At its weekly conference today, the US Supreme Court will consider whether to hear a case that involves the latest installment in the story of Donald Trump’s failed Atlantic City casino empire and the efforts of hotel workers to recover some of their health and pension benefits from Trump’s Taj Mahal.
In 2014, Trump’s former company Trump Entertainment Resorts, which ran the Trump Taj Mahal in Atlantic City, filed for bankruptcy for the third time in its 25-year history. As part of the bankruptcy proceedings, billionaire Carl Icahn, who held much of the company’s debt, agreed to bail out the hotel and keep it open, but only if the bankruptcy court would agree to let him obliterate union-negotiated health and pension benefits. The hotel workers union, Unite Here Local 54, had a collective bargaining agreement with the hotel management that covered more than 1,000 non-gaming workers. But the contract expired a few days after the company filed for bankruptcy. Under federal law, the provisions of that contract should have remained in effect until a new agreement could be negotiated.

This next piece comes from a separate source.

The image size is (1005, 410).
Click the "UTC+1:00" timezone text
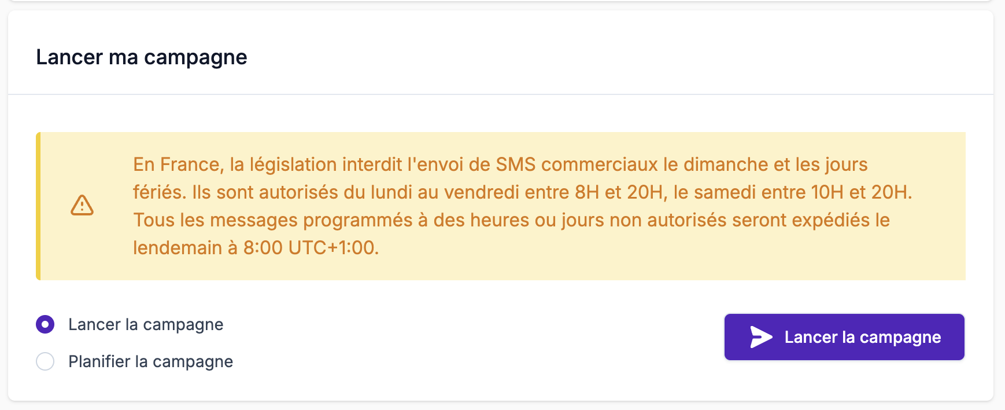coord(333,248)
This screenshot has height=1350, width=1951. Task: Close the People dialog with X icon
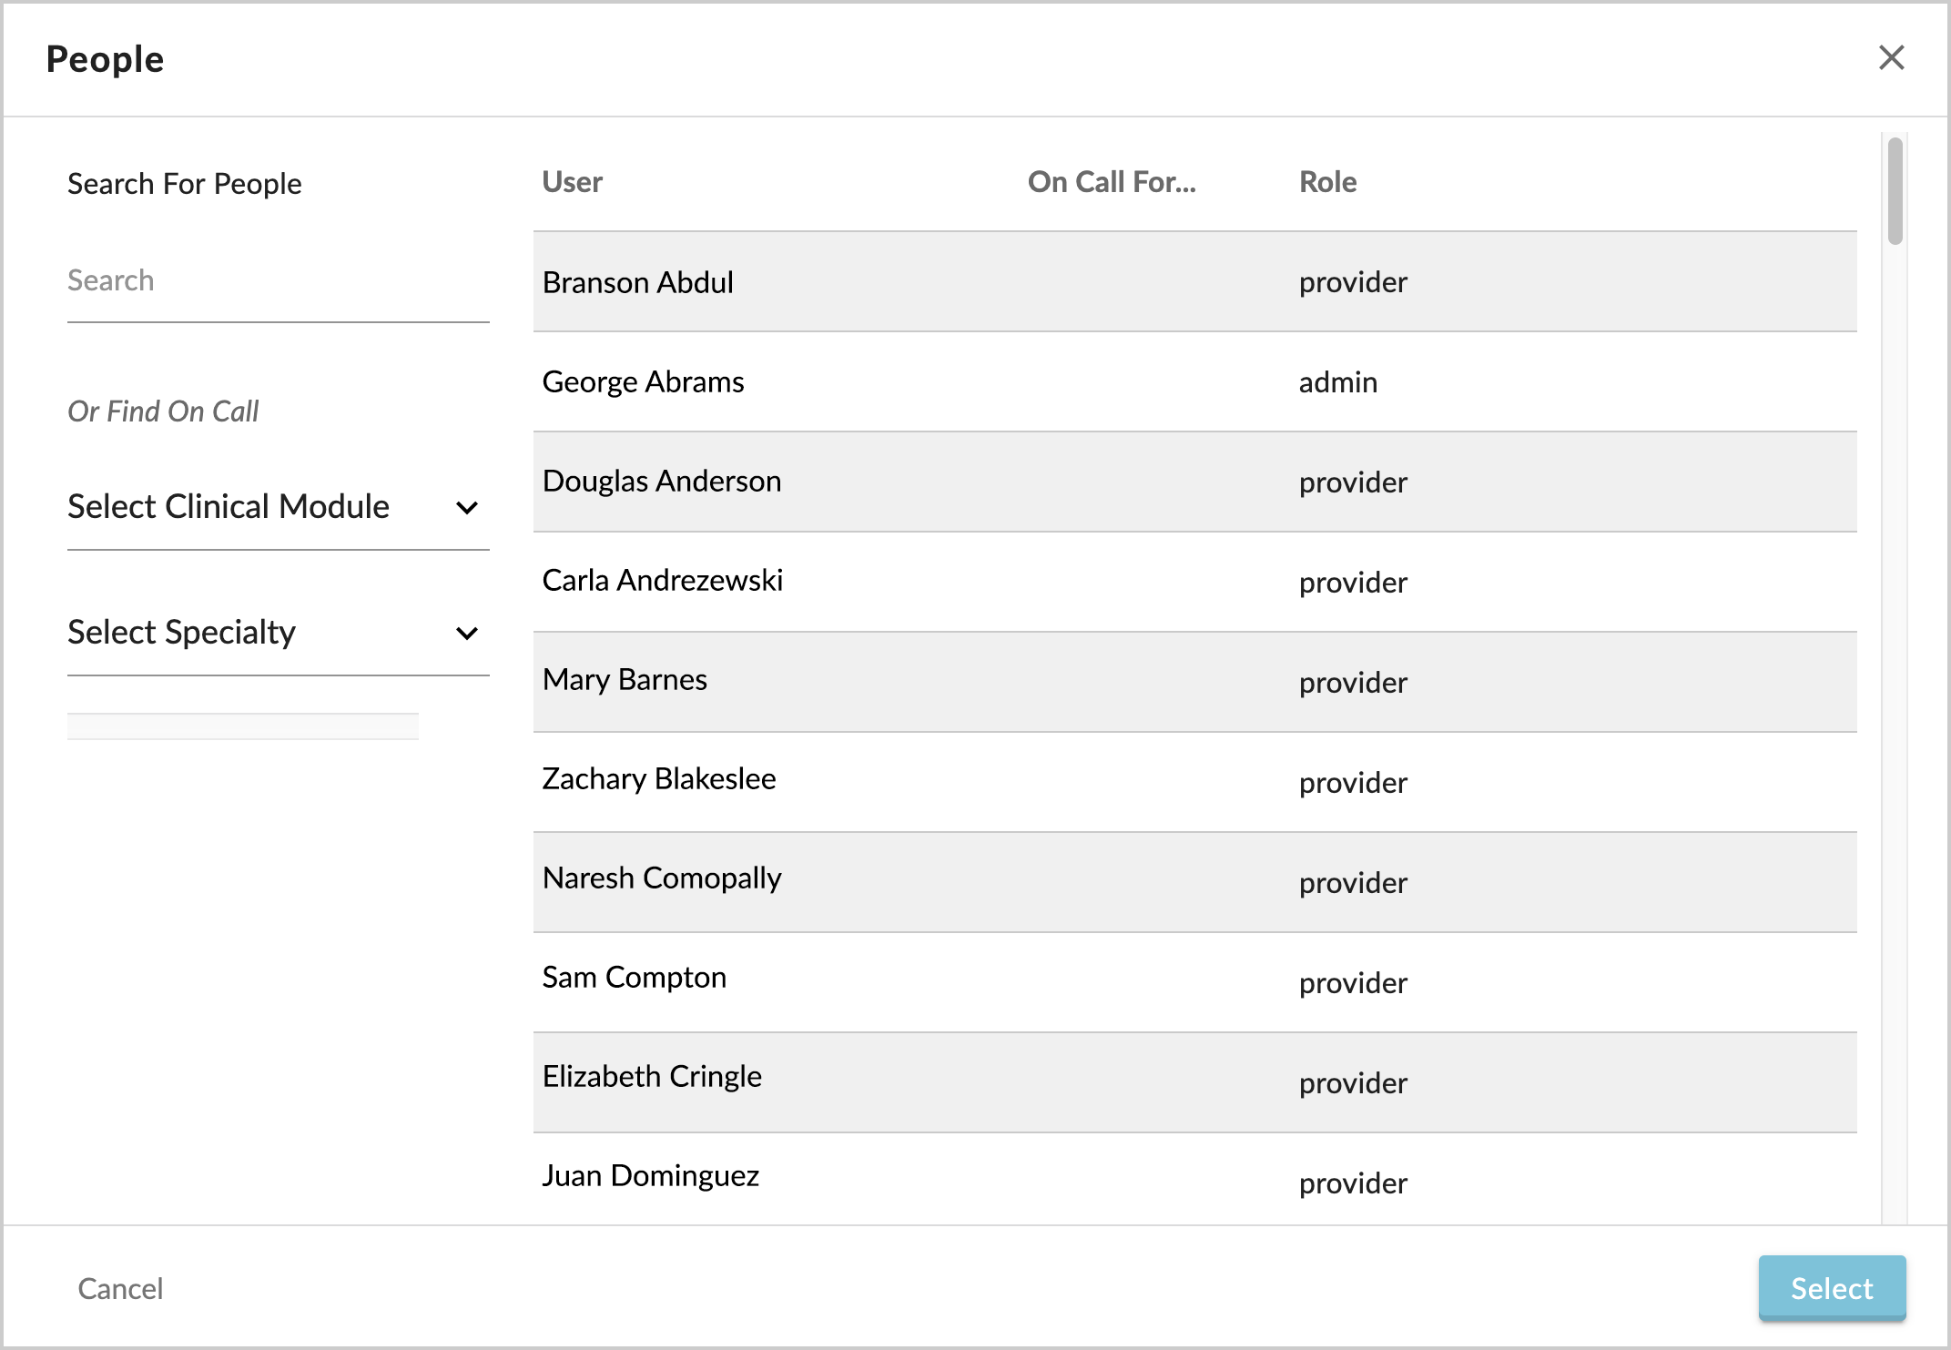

But Icahn told the court that if it didn’t invalidate the contract and strip the workers of their health and pension benefits, he would shutter the place. The court agreed; the hotel stayed open, but more than 1,000 workers lost their health insurance, paid lunch breaks, and more than $3 million in pension contributions as a result.
Unite Here Local 54, is asking the Supreme Court to overturn the bankruptcy court’s decision, which was upheld by the 3rd Circuit Court of Appeals in January this year. They argue that the bankruptcy judge overstepped his authority in invalidating the collective bargaining agreement, an argument that the National Labor Relations Board supported in the appellate court.
In February, the Taj Mahal under Icahn’s ownership emerged from Chapter 11, ending the last vestiges of its relationship with the no-longer-presumptive GOP presidential nominee who founded it in 1990. Trump has not had anything to do with the hotel since 2009, other than enjoying the benefits from his 10 percent stake in the entertainment company in exchange for the use of his name on the hotel. Even that stake was eliminated in February when the company emerged from bankruptcy.
It’s unclear what the Supreme Court might do with this case. The circumstances of the union’s position are unusual, and not likely to affect many other labor contracts. There’s no circuit split or other legal conflict that might push it to take the case, and without Justice Antonin Scalia, the court hasn’t granted many new petitions for the next term. But if it were to take up the case and side with the union, Icahn might make good on his threat and simply shut the hotel down, leaving the union in a bit of a classic catch-22.
Trump, who still has his name on the hotel despite having no role in the company, won’t be affected either way. But the case does reveal something about a possible Trump administration: He recently said that if he’s elected president he’d make Icahn his treasury secretary.